> [Task instructions]
Take the lines from the one containing "Instruction: Click the TARGET column header" through the final line below and restate them exactly. Omit the pictures.

Records from a dataset
┌────────
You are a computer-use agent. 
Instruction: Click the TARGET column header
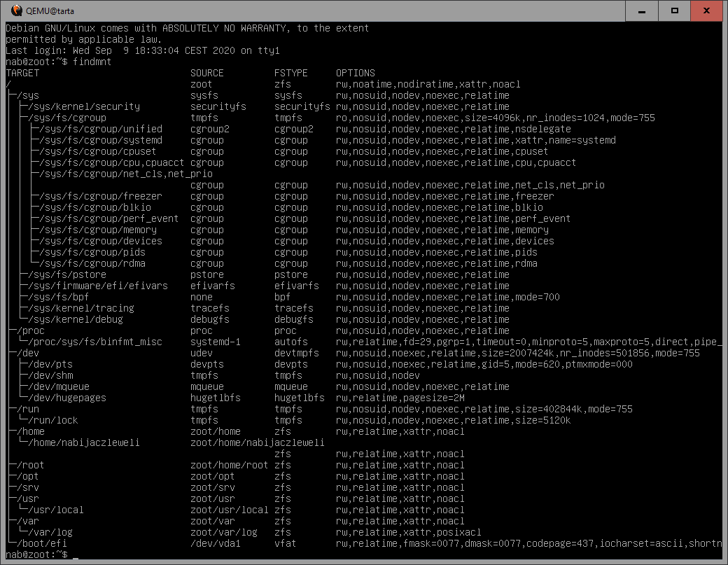(x=22, y=73)
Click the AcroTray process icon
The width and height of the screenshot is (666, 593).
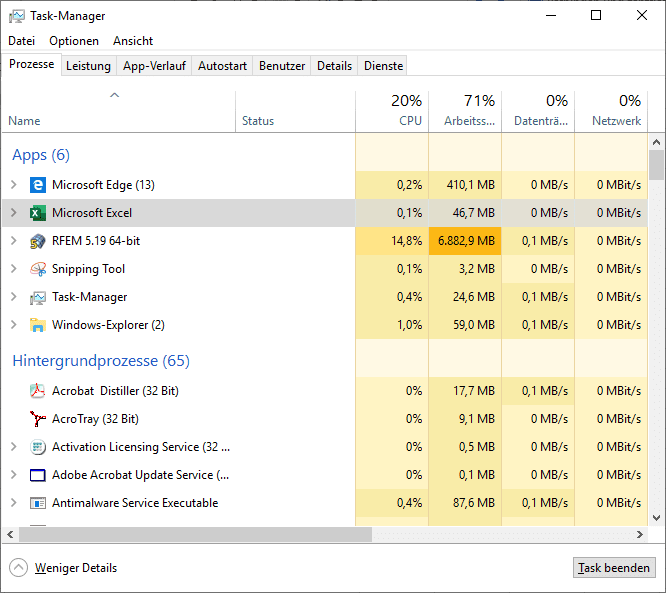pos(38,419)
└────────
> [Task solution]
Instruction: Click the TARGET column header
(x=22, y=73)
Click the AcroTray process icon
The width and height of the screenshot is (666, 593).
pos(38,419)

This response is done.